Vinblastine (VBL) transport and efflux were studied in mouse proximal tubule PKSV‐PR cells and in their multidrug‐resistant derivatives PKSV‐PR col50 cells. The PKSV‐PR col50 cells produced more mdr1b transcripts and had higher resistance to various drugs. PKSV‐PR col50 cells had a predominantly basal‐to‐apical flux of [ 3 H]VBL, 2.7 times larger than that in PKSV‐PR cells. This flux was partially inhibited by verapamil (VRP) (10 μM) and cyclosporin A (CsA) (200 nM). [ 3 H]VBL efflux was also greater in PKSV‐PR col50 than in PKSV‐PR cells.

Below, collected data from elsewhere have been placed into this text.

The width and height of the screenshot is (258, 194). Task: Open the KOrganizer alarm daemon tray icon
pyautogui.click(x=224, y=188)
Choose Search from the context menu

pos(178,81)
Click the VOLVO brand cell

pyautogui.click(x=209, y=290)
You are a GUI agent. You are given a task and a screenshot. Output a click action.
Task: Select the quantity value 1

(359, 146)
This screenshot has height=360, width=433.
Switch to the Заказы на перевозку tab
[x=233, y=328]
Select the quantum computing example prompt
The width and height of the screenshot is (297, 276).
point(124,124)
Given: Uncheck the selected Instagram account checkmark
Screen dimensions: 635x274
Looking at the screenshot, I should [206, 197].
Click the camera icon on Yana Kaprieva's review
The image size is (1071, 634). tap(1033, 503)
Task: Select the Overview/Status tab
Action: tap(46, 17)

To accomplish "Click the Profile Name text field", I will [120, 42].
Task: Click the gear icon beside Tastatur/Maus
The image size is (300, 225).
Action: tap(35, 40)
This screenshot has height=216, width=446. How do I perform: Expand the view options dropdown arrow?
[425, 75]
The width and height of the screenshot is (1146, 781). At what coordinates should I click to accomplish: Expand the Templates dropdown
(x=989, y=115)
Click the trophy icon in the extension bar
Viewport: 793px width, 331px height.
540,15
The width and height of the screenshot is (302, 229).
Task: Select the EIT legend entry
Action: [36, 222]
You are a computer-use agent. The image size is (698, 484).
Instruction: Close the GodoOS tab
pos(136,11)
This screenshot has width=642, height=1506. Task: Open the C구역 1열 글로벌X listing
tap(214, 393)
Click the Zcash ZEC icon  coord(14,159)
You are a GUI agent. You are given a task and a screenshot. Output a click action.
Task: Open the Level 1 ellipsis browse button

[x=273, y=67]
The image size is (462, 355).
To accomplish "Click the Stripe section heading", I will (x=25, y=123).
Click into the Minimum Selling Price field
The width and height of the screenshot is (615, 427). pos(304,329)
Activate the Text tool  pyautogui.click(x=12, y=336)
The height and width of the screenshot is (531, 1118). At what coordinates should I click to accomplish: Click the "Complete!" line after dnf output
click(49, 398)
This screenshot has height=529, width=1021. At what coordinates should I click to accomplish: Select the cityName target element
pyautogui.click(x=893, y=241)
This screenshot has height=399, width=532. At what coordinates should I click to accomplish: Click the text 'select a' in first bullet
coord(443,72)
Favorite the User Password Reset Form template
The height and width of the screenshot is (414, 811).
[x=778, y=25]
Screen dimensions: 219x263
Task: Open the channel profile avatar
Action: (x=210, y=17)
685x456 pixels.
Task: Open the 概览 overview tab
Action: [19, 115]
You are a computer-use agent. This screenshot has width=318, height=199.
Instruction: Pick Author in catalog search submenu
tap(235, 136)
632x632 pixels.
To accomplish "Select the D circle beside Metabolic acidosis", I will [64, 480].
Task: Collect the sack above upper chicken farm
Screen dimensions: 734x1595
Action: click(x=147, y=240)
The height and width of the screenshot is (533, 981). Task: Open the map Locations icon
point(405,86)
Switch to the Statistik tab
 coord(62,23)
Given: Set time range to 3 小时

Treatment with NH 4 Cl (30 mM), a lysosomotropic weak base, and concanamycin A (CCM A) (20 nM), an inhibitor of the vacuolar H + /ATPase, further increased [ 3 H]VBL efflux from PKSV‐PR col50 cells. The cytoplasmic pH (pH cyt ) of these drug‐resistant cells transiently increased in the presence of NH 4 Cl (ΔpH cyt : +0.4). CCM A caused a moderate, delayed increase in pH cyt (ΔpH cyt : +0.1) and made the acidic intralysosomal compartment more alkaline (ΔpH lys : +1.3). VRP and CsA prevented the NH 4 Cl‐ and CCM A–induced [ 3 H]VBL efflux from PKSV‐PR col50 cells. However, VRP (10 μM) did not significantly affect pH cyt of PKSV‐PR col50 cells, the NH 4 Cl‐ and CCM A–induced pH cyt responses, and the effect of CCMA on pH lys . Thus, lysosomotropic agents may affect the kinetics of [ 3 H]VBL efflux. Our results also suggest that the inhibitory action of VRP on VBL efflux was not directly mediated by a pH‐dependent process in these drug‐resistant renal proximal tubule cells. J Cell Physiol 178:247–257, 1999. © 1999 Wiley‐Liss, Inc.